**Instructions to follow:**
Look below for the line that has "Export osobních údajů (138, 1206)". Set down the lines from there through the line that has "Souhlasím se vším (844, 1342)", exactly as written.

Available data START

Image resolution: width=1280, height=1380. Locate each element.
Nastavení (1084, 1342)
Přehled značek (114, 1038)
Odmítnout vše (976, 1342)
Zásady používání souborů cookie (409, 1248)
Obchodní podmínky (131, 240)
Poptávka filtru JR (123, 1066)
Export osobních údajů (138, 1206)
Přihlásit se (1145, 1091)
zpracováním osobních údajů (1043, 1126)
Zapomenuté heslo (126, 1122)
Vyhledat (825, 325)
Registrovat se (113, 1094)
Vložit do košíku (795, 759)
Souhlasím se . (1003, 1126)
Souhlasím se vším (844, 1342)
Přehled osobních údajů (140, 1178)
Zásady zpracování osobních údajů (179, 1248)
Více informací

Available data END
Available data START

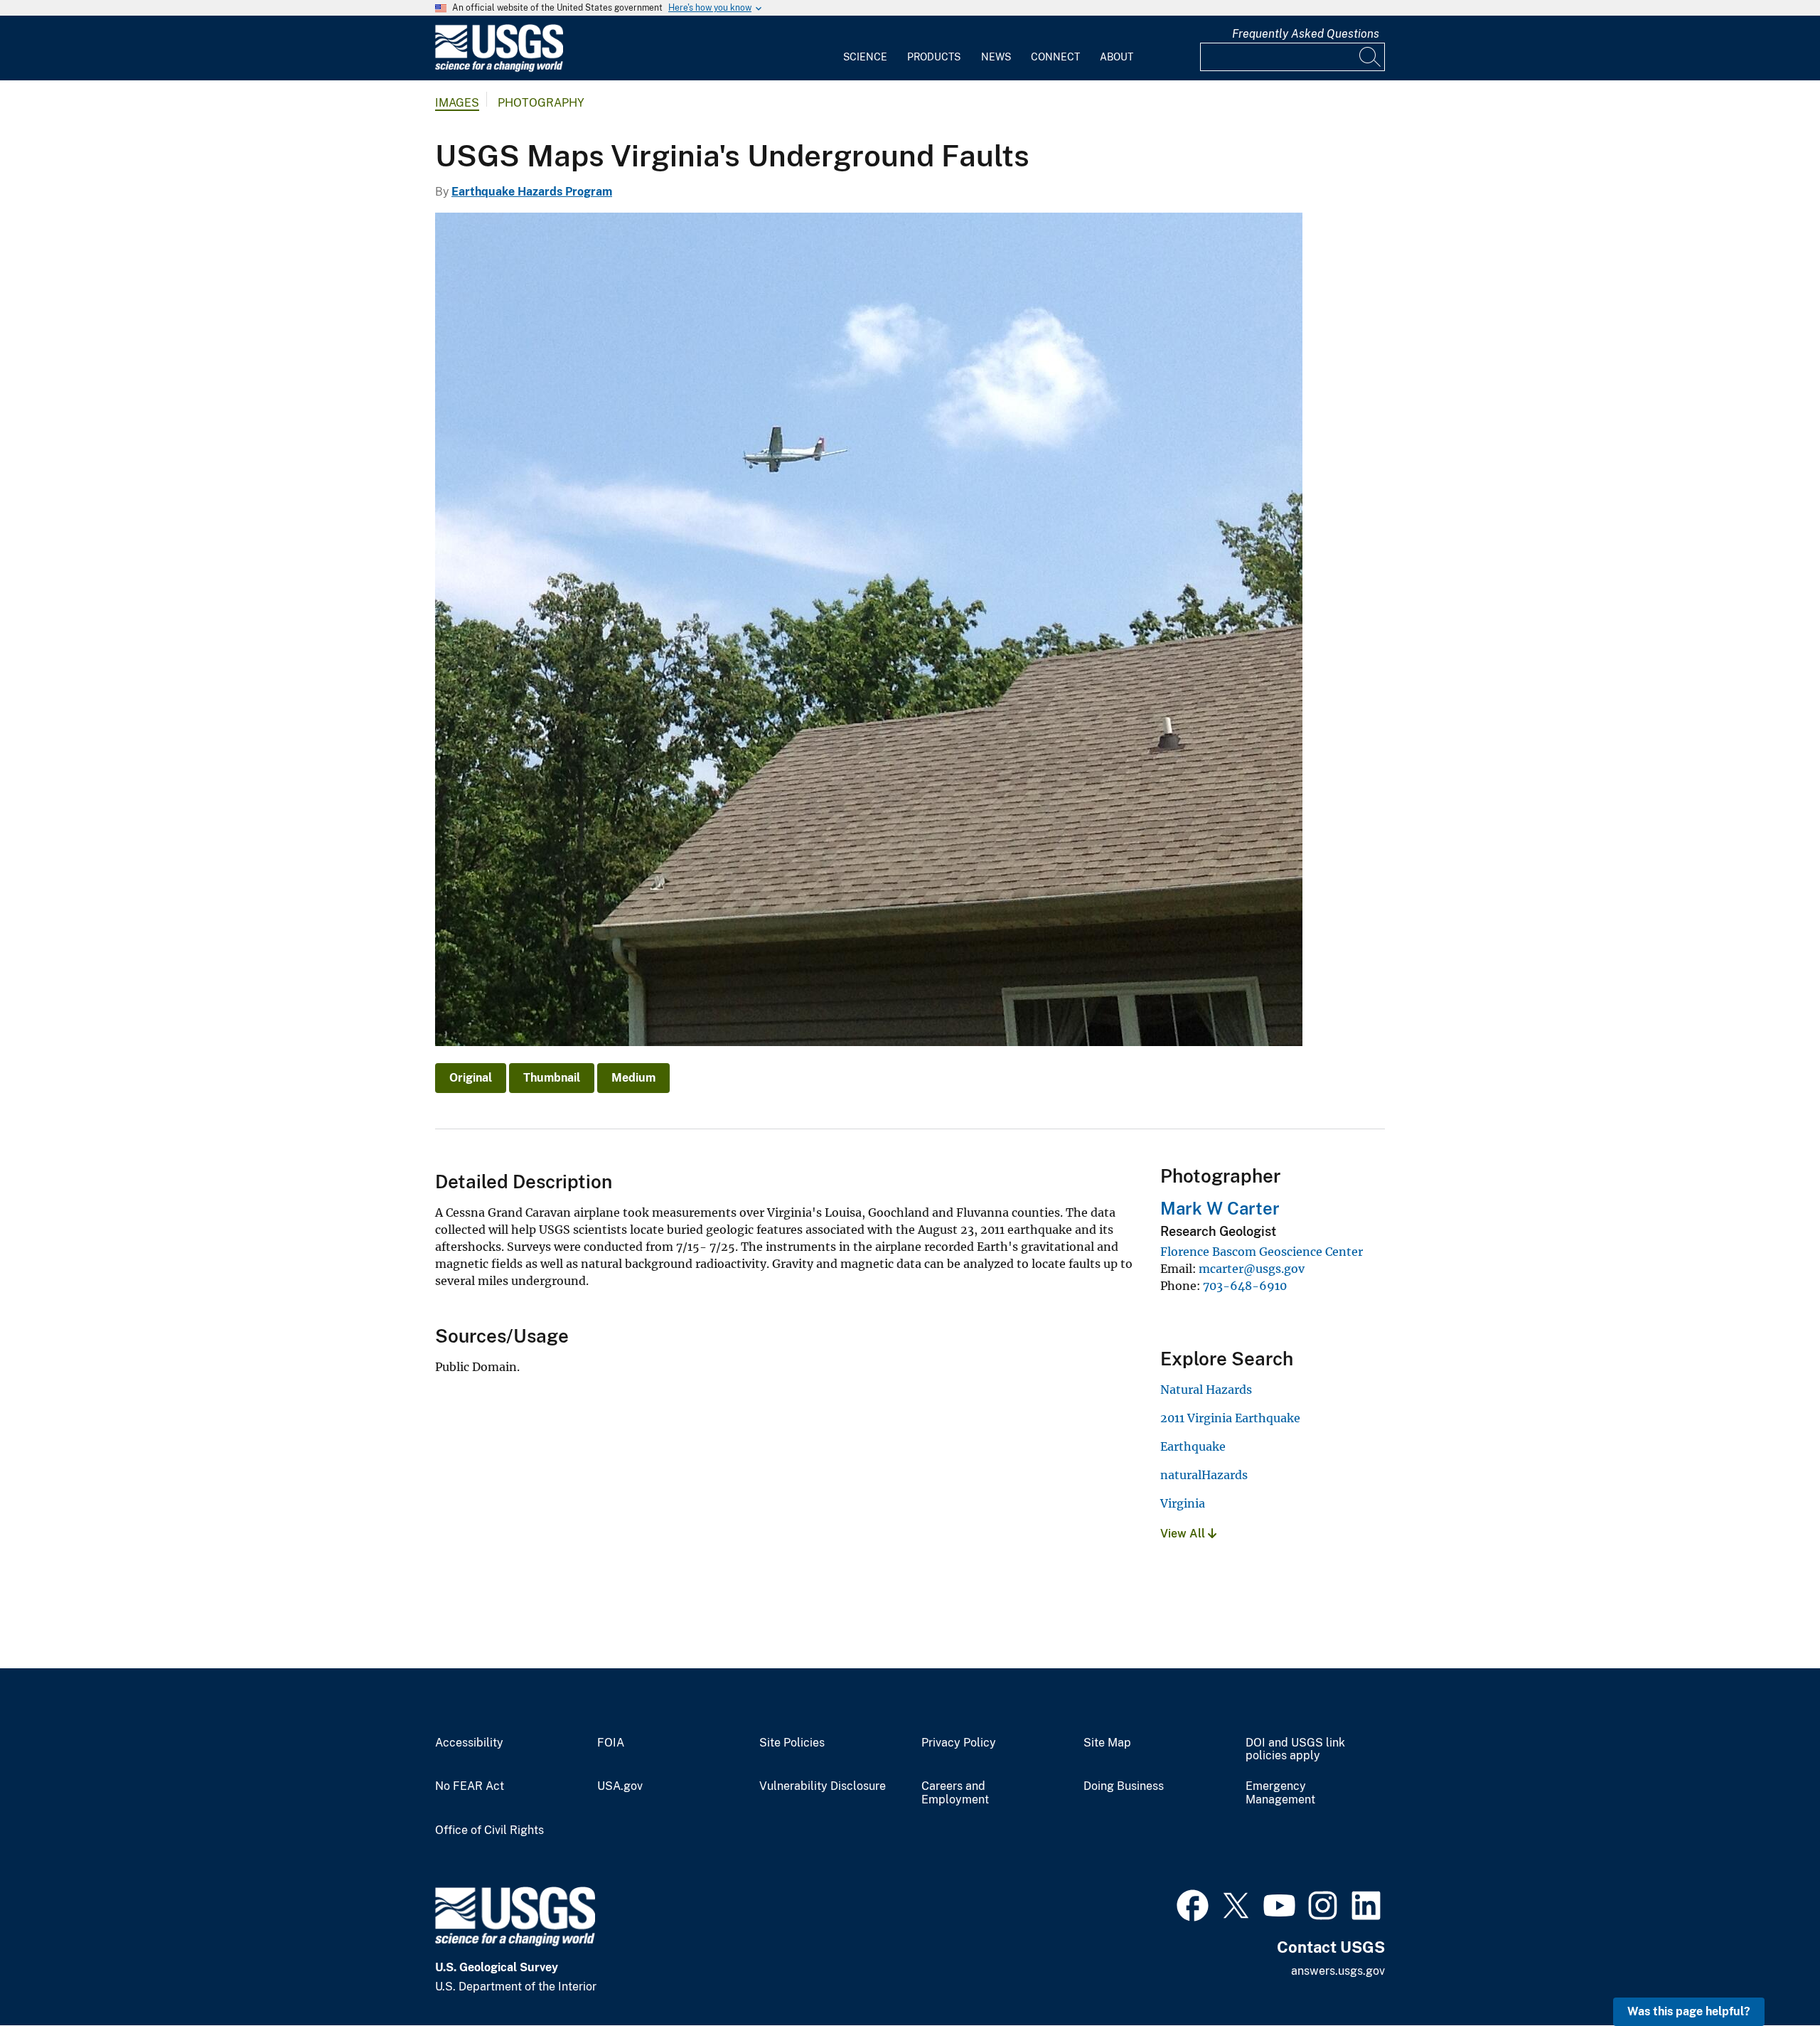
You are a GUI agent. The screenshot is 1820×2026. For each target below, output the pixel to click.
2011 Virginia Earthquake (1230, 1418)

Available data END
Available data START

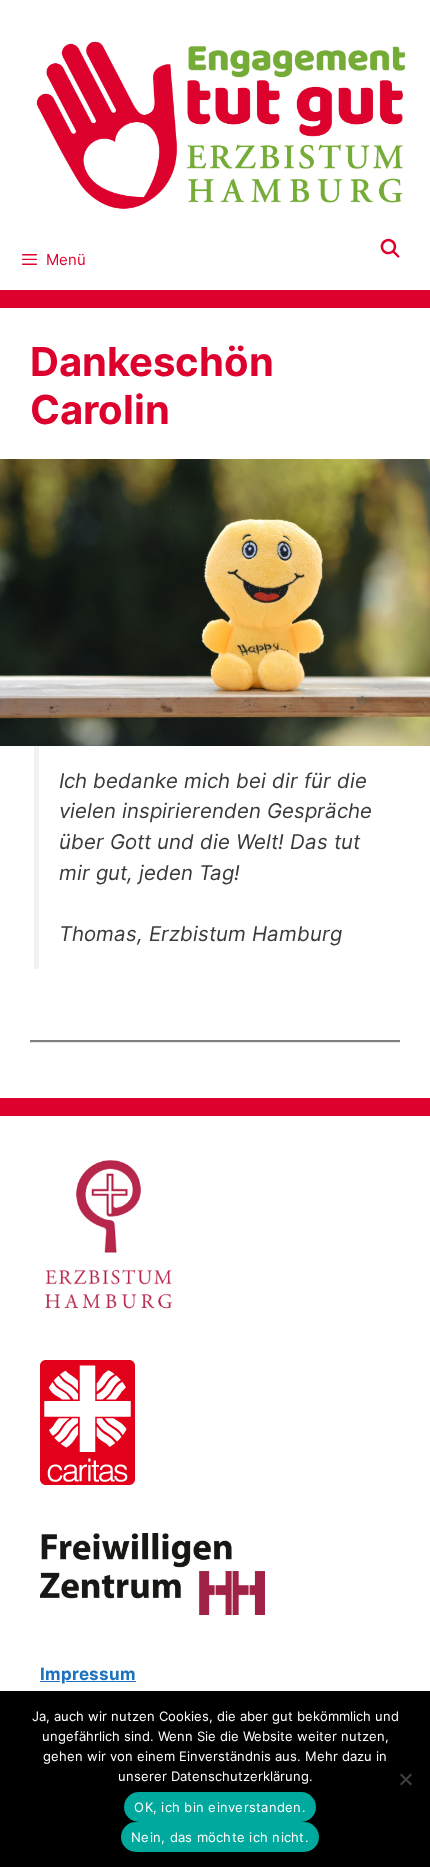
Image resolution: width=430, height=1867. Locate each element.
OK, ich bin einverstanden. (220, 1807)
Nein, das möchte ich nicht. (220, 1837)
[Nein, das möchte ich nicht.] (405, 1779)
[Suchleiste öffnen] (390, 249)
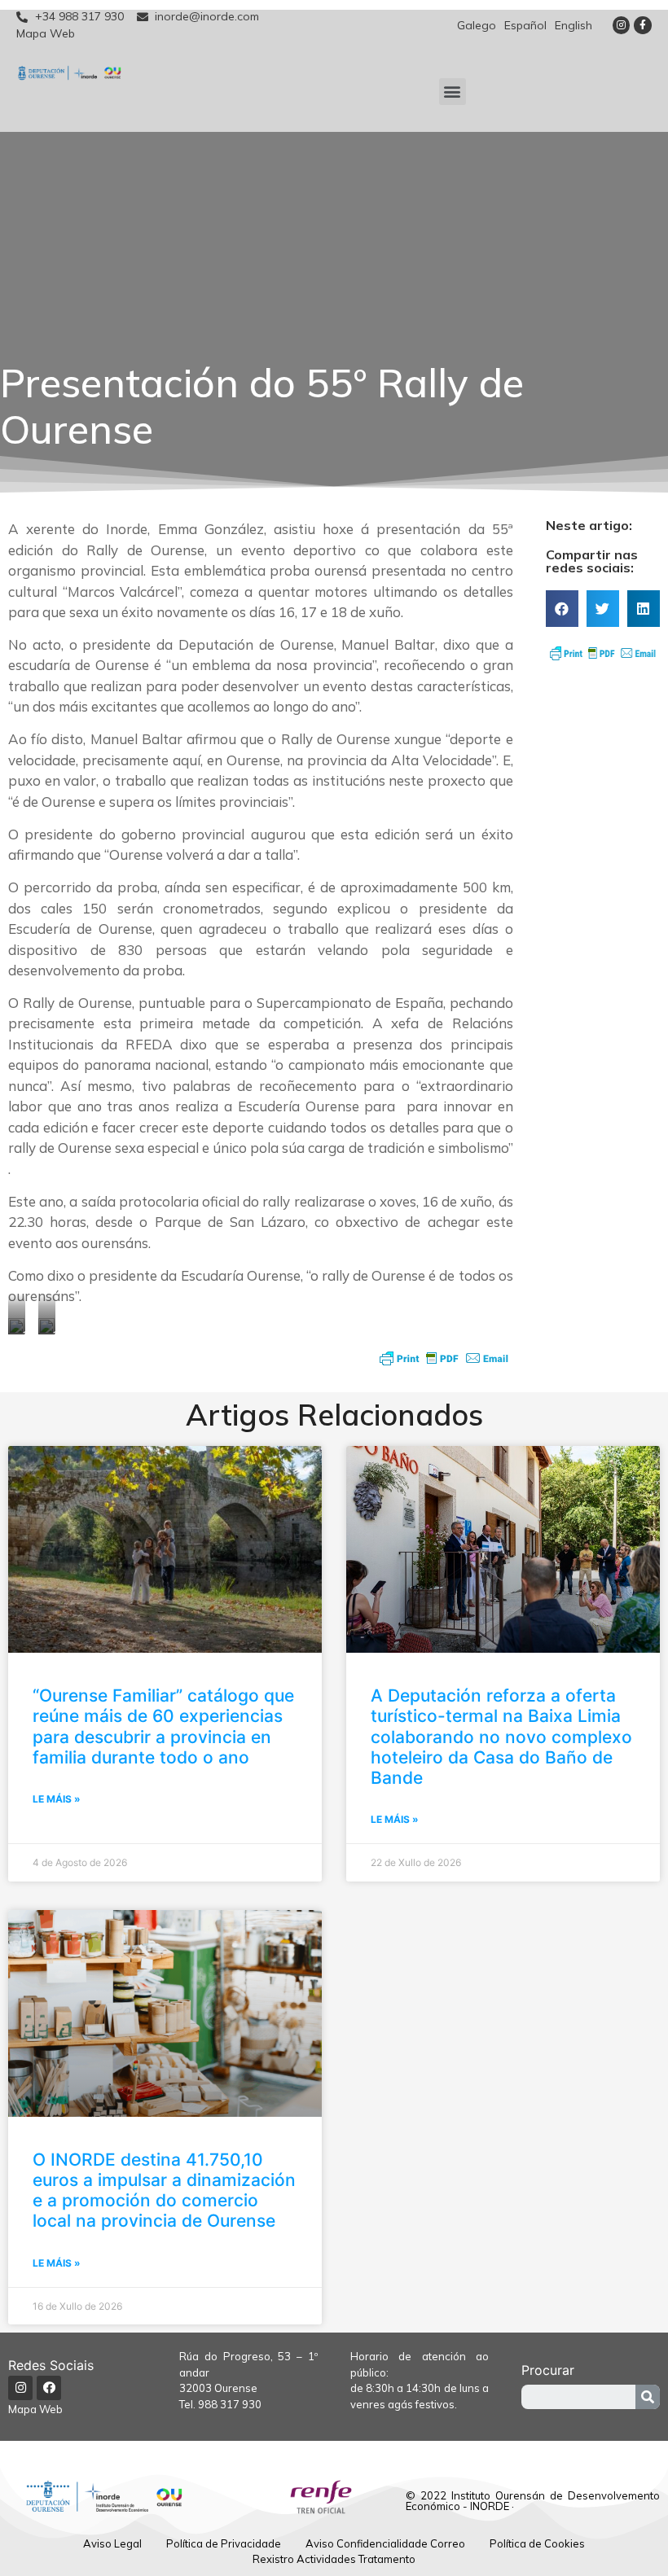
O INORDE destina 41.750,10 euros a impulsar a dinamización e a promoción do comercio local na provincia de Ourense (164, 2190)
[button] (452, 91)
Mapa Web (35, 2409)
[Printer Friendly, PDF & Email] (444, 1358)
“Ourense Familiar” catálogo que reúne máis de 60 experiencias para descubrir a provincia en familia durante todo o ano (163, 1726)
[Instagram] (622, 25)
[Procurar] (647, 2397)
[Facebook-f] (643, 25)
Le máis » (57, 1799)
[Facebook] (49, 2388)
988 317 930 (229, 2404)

Available data END

**Answer to this problem:**
Export osobních údajů (138, 1206)
Přihlásit se (1145, 1091)
zpracováním osobních údajů (1043, 1126)
Zapomenuté heslo (126, 1122)
Vyhledat (825, 325)
Registrovat se (113, 1094)
Vložit do košíku (795, 759)
Souhlasím se . (1003, 1126)
Souhlasím se vším (844, 1342)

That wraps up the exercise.